BEGIN Task data

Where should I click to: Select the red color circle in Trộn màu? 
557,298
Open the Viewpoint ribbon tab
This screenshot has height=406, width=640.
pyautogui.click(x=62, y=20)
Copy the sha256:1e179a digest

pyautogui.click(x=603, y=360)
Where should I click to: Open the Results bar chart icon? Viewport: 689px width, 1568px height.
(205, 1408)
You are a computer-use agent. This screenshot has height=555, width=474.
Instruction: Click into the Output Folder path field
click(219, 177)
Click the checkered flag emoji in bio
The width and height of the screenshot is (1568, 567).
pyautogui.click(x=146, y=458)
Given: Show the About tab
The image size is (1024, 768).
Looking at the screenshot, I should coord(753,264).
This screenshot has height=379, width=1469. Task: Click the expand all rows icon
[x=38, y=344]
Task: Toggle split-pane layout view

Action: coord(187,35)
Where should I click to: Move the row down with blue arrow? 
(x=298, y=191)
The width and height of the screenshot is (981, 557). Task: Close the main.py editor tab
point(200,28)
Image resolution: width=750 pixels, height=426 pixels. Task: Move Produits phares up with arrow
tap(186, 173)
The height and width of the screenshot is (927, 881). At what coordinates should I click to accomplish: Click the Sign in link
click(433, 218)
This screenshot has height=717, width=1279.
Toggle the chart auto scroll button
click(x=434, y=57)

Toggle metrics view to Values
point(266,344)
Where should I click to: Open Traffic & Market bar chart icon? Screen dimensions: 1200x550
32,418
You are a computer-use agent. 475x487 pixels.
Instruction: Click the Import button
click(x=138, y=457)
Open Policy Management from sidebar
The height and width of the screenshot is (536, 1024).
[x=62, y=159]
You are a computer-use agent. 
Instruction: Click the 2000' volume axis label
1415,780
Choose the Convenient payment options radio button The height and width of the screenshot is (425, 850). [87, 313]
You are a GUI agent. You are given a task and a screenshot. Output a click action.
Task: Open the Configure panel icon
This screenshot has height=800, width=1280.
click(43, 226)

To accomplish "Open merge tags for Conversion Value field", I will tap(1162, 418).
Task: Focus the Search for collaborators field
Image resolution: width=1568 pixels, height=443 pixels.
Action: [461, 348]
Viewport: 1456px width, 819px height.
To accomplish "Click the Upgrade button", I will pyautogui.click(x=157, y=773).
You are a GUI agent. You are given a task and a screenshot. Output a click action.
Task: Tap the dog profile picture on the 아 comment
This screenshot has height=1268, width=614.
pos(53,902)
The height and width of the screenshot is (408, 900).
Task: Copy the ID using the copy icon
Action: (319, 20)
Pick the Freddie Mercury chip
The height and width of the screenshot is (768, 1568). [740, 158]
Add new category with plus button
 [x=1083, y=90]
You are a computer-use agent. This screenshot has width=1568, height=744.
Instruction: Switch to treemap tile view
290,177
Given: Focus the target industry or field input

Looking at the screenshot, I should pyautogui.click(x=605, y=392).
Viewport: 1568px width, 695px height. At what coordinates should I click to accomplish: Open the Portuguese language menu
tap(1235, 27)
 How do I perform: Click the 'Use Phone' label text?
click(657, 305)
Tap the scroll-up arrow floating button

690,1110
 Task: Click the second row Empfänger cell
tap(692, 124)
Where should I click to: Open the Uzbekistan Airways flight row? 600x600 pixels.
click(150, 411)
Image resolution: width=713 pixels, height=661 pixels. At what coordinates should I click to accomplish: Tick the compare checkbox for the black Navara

END Task data

→ Task objective
Find the lines in the data that include "computer", then copy each of them.

→ Reply to the task
You are a computer-use agent. This screenshot has height=555, width=474.
You are a computer-use agent. 475x487 pixels.
You are a computer-use agent. 
You are a computer-use agent. This screenshot has width=1568, height=744.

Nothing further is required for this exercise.